L’AMF reconnaît par ailleurs aux émetteurs la possibilité de retenir comme méthode de détermination du prix définitif la procédure dite de constitution d’un livre d’ordres, dès lors que le prix maximum ou la fourchette de prix sont indiqués au moment du lancement de l’offre au public. Les émetteurs peuvent aussi, à titre volontaire, présenter dans le prospectus des éléments d’appréciation du prix en s’appuyant sur des critères tels que des multiples de comparables boursiers, des flux de trésorerie actualisés, des sommes des parties, ou des multiples associés à des transactions comparables.
Analyse : un prix haut est un fait sur la demande, pas sur la valeur
Le livre d’ordres agrège des intentions d’achat exprimées à des prix différents. Un prix arrêté en haut ou au-dessus de la fourchette signifie qu’à ce niveau, la quantité demandée couvrait encore la quantité offerte. Il ne dit rien de la solidité de cette demande, puisque les indications d’intérêt ne sont pas des engagements fermes de conservation, ni de la valorisation retenue par les investisseurs qui se sont retirés à ce niveau de prix. La documentation officielle ne prétend d’ailleurs jamais que le prix construit ainsi mesure une valeur ; elle en fait une méthode de détermination admise sous condition d’affichage préalable d’un plafond.
La contrainte des trois jours de bourse éclaire un aspect rarement commenté. L’information sur la fourchette n’est pas due au lancement de l’offre mais au plus tard trois séances avant sa clôture, autour d’un prix pivot et dans une amplitude d’au maximum plus ou moins 15 %. Le souscripteur particulier dispose donc, dans le scénario le plus tardif, d’une fenêtre courte pour ajuster ou retirer son ordre entre la révélation de la fourchette et la fermeture du guichet.
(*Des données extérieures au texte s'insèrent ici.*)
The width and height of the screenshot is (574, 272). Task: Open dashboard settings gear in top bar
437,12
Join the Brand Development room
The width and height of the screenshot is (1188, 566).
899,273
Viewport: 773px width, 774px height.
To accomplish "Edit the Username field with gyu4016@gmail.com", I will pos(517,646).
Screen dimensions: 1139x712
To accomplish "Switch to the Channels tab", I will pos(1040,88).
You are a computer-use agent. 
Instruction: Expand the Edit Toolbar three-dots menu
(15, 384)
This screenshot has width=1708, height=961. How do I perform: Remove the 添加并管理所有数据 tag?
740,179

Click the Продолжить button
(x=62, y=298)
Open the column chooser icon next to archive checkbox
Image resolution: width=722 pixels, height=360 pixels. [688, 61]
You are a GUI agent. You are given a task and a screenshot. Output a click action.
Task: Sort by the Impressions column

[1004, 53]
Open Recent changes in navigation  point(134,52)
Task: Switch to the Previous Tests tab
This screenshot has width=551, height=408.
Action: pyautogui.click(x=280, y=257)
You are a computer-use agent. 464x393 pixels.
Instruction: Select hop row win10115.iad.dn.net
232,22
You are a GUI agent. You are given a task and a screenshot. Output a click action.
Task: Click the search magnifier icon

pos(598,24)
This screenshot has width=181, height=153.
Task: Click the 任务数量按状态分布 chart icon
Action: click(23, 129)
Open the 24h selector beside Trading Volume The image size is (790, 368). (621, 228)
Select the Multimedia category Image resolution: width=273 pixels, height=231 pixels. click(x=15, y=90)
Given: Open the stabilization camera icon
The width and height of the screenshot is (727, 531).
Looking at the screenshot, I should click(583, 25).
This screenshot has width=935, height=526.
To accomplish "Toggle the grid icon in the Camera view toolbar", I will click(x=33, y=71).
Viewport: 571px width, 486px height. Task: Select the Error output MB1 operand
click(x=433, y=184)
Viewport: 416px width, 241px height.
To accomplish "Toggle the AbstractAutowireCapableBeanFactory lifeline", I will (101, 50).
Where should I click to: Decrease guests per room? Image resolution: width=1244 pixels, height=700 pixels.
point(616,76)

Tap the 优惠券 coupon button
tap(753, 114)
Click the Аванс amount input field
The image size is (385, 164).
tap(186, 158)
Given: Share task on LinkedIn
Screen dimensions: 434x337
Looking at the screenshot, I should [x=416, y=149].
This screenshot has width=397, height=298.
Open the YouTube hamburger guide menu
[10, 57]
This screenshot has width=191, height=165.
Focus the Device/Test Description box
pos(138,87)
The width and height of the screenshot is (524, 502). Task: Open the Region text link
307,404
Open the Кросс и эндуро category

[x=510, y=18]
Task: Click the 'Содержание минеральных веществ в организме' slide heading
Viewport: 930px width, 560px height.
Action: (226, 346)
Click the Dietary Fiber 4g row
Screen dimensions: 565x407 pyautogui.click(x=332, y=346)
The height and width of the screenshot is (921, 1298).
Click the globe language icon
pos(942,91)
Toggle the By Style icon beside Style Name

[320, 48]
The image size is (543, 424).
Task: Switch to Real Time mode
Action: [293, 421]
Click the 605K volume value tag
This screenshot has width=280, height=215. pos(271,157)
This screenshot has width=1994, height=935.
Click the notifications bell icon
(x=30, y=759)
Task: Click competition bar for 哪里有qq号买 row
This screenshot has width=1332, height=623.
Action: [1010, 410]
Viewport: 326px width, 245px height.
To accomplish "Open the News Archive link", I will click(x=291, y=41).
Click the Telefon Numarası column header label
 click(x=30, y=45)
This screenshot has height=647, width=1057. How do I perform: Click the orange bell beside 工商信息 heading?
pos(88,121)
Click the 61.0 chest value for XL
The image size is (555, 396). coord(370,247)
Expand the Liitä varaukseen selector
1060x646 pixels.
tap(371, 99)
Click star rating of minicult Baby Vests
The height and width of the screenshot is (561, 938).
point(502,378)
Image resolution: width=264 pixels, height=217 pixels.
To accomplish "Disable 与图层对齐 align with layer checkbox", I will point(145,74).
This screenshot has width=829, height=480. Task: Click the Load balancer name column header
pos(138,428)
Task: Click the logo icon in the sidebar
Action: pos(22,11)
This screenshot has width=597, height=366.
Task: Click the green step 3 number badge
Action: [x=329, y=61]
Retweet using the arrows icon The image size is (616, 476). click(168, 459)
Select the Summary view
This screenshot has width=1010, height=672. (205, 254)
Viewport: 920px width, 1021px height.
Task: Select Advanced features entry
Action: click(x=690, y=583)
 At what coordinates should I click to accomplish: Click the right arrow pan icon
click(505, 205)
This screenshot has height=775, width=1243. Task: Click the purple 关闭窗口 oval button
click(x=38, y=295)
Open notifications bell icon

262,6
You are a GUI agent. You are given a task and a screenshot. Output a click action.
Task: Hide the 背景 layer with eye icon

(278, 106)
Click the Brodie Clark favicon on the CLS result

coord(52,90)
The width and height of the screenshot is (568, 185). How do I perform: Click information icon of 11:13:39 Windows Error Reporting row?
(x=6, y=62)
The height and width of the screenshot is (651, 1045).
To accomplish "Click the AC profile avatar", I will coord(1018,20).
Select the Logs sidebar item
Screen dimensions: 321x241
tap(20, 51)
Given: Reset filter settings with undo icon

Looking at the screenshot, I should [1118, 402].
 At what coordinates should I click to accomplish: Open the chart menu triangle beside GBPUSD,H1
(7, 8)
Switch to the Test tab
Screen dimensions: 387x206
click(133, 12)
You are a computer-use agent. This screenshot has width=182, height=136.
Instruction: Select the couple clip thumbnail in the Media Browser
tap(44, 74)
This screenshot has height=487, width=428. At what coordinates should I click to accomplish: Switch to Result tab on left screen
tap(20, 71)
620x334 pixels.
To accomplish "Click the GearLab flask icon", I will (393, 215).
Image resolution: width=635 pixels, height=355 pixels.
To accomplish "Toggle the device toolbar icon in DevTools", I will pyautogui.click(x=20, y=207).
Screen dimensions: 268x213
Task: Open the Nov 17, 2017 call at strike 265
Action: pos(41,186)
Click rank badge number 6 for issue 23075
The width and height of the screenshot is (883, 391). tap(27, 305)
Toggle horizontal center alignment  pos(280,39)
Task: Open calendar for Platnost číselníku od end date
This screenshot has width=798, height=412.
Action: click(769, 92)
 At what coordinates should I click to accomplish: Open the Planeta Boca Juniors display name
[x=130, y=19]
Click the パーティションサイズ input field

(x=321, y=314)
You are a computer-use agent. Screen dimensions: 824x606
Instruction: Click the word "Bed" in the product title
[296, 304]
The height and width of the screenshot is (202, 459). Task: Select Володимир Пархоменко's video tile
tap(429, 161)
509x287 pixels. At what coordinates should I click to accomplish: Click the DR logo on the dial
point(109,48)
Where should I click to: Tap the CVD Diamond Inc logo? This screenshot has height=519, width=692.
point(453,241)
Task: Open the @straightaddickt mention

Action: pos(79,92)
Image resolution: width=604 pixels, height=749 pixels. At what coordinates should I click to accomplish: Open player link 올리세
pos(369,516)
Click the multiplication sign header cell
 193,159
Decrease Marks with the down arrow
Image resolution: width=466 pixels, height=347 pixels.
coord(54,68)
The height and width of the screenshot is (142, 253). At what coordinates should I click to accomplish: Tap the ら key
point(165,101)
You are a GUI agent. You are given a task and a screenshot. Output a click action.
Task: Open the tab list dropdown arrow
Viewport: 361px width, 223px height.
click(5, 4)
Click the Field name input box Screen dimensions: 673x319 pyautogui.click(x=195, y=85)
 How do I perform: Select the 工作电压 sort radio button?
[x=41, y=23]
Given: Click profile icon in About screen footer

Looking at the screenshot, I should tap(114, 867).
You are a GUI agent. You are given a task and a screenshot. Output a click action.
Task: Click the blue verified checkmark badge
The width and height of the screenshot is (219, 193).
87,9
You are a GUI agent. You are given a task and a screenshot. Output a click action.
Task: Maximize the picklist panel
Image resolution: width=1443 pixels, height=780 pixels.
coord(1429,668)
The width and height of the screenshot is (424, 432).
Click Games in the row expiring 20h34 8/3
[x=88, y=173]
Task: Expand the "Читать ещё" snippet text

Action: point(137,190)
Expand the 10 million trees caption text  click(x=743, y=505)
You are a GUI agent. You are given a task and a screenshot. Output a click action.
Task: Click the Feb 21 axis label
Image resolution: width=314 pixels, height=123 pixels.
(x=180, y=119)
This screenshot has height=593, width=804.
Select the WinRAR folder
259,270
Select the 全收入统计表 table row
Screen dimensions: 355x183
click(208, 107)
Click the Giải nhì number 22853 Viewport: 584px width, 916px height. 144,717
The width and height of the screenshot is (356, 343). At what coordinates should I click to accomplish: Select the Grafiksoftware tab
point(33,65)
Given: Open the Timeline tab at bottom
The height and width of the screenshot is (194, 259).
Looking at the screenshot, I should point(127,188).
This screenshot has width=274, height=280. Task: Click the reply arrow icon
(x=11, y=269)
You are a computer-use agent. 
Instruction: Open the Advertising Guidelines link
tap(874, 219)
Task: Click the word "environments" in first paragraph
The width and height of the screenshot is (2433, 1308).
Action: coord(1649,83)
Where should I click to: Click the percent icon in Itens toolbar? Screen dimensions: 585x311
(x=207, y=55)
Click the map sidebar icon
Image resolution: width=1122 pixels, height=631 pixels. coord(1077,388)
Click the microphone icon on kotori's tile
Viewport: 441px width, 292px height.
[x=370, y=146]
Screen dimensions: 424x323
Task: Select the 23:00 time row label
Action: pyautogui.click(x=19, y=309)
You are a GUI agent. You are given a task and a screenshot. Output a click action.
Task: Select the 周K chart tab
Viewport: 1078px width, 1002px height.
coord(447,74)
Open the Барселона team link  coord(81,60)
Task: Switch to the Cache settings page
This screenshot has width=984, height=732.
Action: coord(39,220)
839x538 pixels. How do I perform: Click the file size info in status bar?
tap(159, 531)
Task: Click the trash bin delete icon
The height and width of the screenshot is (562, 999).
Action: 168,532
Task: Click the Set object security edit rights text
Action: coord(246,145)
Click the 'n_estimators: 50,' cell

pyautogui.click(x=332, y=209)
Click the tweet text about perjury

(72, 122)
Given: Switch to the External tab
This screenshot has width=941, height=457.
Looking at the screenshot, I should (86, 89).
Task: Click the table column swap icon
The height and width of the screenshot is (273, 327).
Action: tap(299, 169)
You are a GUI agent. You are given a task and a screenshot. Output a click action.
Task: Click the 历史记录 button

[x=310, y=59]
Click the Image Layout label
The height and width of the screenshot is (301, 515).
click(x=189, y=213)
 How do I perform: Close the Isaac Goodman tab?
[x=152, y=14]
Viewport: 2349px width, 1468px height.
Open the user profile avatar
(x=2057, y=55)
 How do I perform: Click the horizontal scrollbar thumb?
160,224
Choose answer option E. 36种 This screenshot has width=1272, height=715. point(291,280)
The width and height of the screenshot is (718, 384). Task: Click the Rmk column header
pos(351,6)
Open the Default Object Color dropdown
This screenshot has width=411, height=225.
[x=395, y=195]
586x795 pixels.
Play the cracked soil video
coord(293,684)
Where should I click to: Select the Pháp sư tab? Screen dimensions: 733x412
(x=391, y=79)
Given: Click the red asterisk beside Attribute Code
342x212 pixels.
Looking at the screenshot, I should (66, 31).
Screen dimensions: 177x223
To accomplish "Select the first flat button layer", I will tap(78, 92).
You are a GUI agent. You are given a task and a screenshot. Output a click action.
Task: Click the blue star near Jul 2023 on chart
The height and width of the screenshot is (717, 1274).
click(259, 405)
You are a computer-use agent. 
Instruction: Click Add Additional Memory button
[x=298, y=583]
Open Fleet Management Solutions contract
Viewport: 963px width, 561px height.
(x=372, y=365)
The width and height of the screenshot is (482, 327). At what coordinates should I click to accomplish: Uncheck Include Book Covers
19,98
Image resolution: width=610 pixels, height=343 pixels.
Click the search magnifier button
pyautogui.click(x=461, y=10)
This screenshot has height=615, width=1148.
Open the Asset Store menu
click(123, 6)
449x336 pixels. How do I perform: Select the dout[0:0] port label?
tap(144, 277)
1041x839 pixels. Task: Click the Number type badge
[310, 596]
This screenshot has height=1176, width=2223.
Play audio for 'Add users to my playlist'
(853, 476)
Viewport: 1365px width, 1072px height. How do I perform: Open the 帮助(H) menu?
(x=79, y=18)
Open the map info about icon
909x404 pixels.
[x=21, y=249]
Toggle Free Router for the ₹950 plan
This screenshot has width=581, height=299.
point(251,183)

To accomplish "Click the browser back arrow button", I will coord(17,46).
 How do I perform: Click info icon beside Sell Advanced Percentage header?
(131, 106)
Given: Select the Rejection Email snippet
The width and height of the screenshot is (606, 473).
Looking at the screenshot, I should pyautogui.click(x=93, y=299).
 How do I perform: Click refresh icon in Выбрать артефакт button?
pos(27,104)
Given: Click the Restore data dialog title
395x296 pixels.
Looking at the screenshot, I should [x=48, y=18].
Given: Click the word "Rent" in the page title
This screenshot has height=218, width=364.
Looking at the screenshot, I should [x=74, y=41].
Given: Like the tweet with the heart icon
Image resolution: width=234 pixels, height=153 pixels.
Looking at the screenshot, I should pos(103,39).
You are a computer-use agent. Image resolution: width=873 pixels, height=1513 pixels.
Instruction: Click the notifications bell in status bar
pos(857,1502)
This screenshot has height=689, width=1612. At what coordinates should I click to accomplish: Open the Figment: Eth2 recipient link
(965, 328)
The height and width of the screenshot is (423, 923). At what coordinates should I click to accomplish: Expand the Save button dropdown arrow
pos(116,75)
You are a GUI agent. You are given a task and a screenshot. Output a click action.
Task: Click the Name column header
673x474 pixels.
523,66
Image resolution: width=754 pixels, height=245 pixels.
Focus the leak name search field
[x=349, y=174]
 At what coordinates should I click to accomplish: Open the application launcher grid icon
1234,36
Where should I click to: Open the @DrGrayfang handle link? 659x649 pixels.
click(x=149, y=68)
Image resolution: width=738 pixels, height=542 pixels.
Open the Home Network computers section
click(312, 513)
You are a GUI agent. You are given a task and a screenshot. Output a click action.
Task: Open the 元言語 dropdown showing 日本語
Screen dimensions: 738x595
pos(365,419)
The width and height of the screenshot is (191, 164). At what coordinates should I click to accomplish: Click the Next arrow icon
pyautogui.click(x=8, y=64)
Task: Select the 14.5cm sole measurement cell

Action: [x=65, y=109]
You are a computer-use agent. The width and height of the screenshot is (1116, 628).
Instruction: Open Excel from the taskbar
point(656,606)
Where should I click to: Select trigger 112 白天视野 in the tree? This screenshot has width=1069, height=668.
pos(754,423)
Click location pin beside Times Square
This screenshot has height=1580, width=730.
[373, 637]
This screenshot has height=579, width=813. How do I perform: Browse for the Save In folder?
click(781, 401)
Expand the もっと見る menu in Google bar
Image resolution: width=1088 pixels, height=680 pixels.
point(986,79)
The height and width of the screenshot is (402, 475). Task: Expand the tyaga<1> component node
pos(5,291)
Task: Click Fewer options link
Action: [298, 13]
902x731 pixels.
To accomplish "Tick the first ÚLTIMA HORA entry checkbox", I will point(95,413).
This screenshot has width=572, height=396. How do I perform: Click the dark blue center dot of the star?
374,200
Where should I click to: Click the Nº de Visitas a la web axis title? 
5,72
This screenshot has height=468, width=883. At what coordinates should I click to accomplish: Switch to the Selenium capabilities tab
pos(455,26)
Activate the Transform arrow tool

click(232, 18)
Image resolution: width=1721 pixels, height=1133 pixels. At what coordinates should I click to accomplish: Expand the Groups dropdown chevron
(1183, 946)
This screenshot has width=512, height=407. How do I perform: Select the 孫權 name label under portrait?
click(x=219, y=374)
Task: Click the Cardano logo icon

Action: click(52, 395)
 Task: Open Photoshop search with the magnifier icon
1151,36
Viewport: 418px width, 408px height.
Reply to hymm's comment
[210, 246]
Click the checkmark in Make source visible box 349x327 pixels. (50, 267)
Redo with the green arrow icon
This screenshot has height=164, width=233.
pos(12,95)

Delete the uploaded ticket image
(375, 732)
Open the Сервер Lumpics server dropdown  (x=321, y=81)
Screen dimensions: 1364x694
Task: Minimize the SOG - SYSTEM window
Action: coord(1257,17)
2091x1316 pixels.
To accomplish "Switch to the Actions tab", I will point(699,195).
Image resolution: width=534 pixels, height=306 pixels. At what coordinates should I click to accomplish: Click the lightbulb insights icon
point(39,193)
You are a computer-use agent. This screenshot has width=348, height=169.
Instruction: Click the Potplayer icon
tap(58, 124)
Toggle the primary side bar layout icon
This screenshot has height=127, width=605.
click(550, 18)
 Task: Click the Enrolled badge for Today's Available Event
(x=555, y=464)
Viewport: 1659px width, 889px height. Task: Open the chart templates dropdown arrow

La règle du supplément est le vrai marqueur de la limite. Tant que le prix reste dans les bornes annoncées, l’opération se termine sans document supplémentaire. Dès que le prix maximum pré-annoncé est relevé, l’AMF doit approuver un supplément et un droit de retrait de deux jours ouvrables s’ouvre. Un prix supérieur au prix maximum pré-annoncé est donc d’abord un événement procédural : il rouvre un droit de retrait de deux jours ouvrables.
Ces textes établissent la mécanique de fixation et les droits qui s’y attachent. Ils n’établissent ni la qualité de l’émetteur, ni le comportement du cours après la première cotation, ni la profondeur réelle du carnet institutionnel. Un lecteur attentif vérifiera dans le communiqué de prix trois éléments : le prix pivot et l’amplitude annoncés, la date exacte de cette annonce par rapport à la clôture, et la publication ou non d’un supplément au prospectus, seul indice public d’un dépassement du plafond initialement affiché.